Türkiye Büyük Millet Meclisi Başkanı Numan Kurtulmuş üniversitemizde gerçekleştirilen "Cihannüma İstanbul Forum 2024" programının açılışına katıldı.
Haliç Üniversitesi ev sahipliğinde gerçekleşen forumun, "Bilgi, İrade ve Düzen" ana başlıkları etrafında toparlanmasının tesadüfi olmadığını ifade eden Kurtulmuş, bugün dünyanın sorunlarını çözebilmek için derinlikli bir fikri müktesebata, siyasi vizyona, bunları gerçekleştirebilmek için de sarsılmaz bir iradeye ve bu iradenin etrafında oluşacak küresel ölçekte sağlam ve sarsılmaz bir düzene ihtiyaç olduğunu kaydetti.

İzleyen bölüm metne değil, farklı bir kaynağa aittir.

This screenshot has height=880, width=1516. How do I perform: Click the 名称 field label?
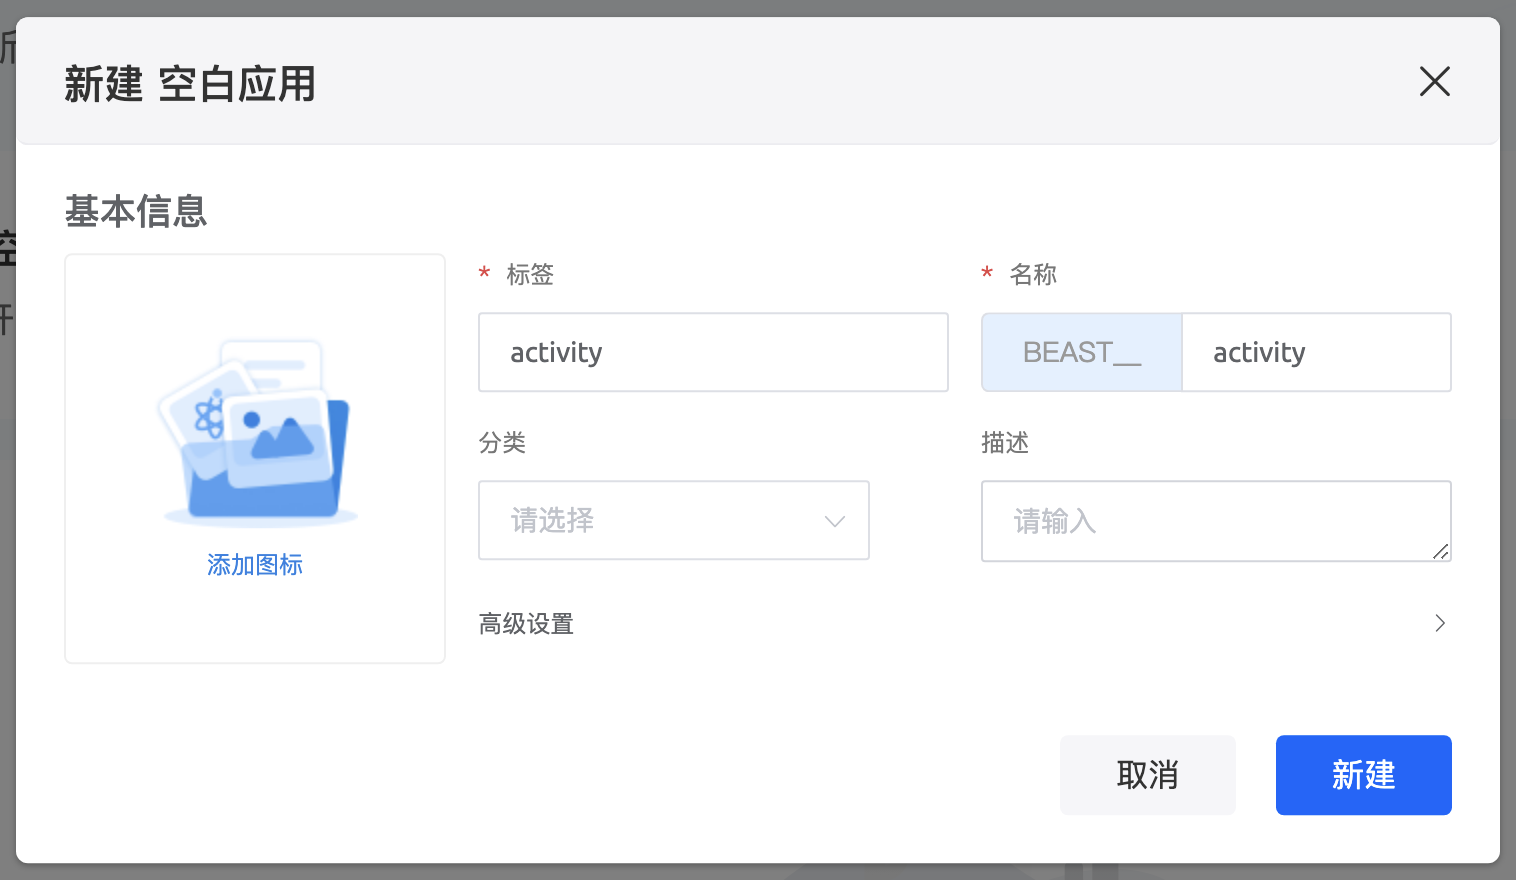1033,275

Bilgisi, iradesi ve küresel bir düzen teklifi olanların yeni dünya sürecini yönlendireceğini belirten Kurtulmuş, "Dünyanın nasıl gelişeceğini bilmiyoruz ama önümüzde çok net olan bir şey var. Bundan sonra ne çift kutuplu bir dünya olacak ne tek kutuplu bir tek bölgenin, bir tek ülkenin, bir tek çevrenin yöneteceği, yönlendireceği bir dünya olacak. Tam tersine, çok kutuplu aslında çok merkezli yeni bir dünyanın kurulacağını hep birlikte göreceğiz. Bu çok kutupluluk, çok merkezlilik içerisinde dünyada bazı ülkelerin fevkalade önemli hale geldiğini de göreceğiz, zaten görüyoruz. Bu ülkelerden birisi, hiç abartısız söylüyorum ki Türkiye'dir, bizim ülkemizdir. Önümüzde hem milletimizin, ülkemizin geleceği hem de insanlığın geleceği bakımından fevkalade önemli bir dönemin kapıları sonuna kadar açılmıştır." diye konuştu.
İnsanlık aleminin tamamını yakından ilgilendiren küresel ölçekteki sorunlara dikkati çeken Kurtulmuş, dünyada bundan sonraki mücadelenin, insani ve evrensel değerlere itibar edenler ile insani ve evrensel değerleri ayaklar altına alanlar arasında olacağını belirtti.
Kurtulmuş, konuşmasını şöyle sürdürdü:
"Bugün kağıt üzerinde konuştuğunuz zaman, İnsan Hakları Evrensel Beyannamesi fevkalade olgun, güçlü ifadelere sahip bir beyannamedir ama sorarım size, herhangi bir değeri, uygulama alanı var mı? En çok insan haklarından bahsedenlerin, bu evrensel beyannamenin arkasına saklananların nasıl insan haklarını çiğnediklerini, nasıl insan haklarını çiğneyenlerin arkasında durduklarını her gün sayısız örnekleriyle görüyoruz. En son Gazze'de yaşanan, bütün evrensel değerleri ayaklar altına alan, insanlık tarihinin gördüğü en büyük soykırımlardan birisi olan Netanyahu ve çetesinin ortaya koyduğu bu soykırım, aslında en çok da insan hakları sözlerinin arkasına sığınanların verdiği destekle gerçekleştirilmiştir. Açık bir şekilde ifade etmek gerekir ki, bundan sonra, değerleri samimi olarak savunanalar ve değerleri evrenselleştirerek güçlendiren ve derinleştirenlerle; değerlerin edebiyatını yapanlar ya da onların arkasına sığınanlar arasında çok çetin bir mücadele olacaktır. Bu mücadeleye fikri müktesebatı güçlü bir şekilde hazırlanmak bize tarihin yüklediği bir sorumluluktur."